Mr. Smadbeck agreed.
“I see that as absolutely paramount,” he said. “We owe it to the community and we owe it to the children . . . We have to come together.”
The meeting touched on Chilmark’s proposal, aired earlier this year, that the three down-Island towns pay 75 per cent of the project’s cost with the remaining 25 per cent divided among the three up-Island communities.
But no counterproposal emerged during the group’s first hour together, with the sense of the meeting appearing to be that its members have homework to do before they can wade into substantive negotiations.
The West Tisbury delegation distributed a report on the payment in lieu of taxes (PILOT) program in effect for the city of Northampton.

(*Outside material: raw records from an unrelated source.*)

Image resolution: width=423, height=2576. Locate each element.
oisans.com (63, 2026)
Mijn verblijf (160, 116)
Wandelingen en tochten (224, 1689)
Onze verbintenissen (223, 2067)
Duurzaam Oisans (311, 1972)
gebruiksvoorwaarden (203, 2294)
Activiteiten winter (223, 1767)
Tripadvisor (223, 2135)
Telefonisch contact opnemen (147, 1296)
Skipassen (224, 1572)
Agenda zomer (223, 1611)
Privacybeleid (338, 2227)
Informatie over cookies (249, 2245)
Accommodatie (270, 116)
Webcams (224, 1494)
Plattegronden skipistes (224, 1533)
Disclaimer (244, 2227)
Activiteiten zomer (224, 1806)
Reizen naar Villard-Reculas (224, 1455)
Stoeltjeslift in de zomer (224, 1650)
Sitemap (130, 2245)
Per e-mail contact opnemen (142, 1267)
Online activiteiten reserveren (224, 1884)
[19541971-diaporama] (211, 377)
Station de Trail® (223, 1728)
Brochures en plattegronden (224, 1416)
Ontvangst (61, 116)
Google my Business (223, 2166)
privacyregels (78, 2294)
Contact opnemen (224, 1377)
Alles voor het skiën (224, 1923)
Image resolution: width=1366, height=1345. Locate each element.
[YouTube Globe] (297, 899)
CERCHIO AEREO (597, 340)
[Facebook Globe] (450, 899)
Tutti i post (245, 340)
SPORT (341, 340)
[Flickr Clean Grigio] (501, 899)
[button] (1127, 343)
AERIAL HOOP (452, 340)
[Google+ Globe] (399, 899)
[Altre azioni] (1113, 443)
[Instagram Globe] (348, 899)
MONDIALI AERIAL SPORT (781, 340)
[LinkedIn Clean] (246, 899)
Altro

“Were Oak Bluffs wanting to be compensated in some way for the fact that their municipal services are affected [by the high school], that can be done by [PILOT],” Ms. Mitchell said.
Edgartown town administrator James Hagerty distributed a report that included enrollment numbers and projections, fund-allocation formulas for 37 rural and suburban regional school districts in Massachusetts and property valuations for similar homes, one on each of the Edgartown-Oak Bluffs border, with widely differing assessed values.
“This is in here is to demonstrate that equalized valuation is not so equal,” Mr. Hagerty said.
The group agreed to meet weekly, with the goal of arriving at an agreement by mid to late May.
The next meeting is scheduled for 6 p.m. April 28 in the high school library.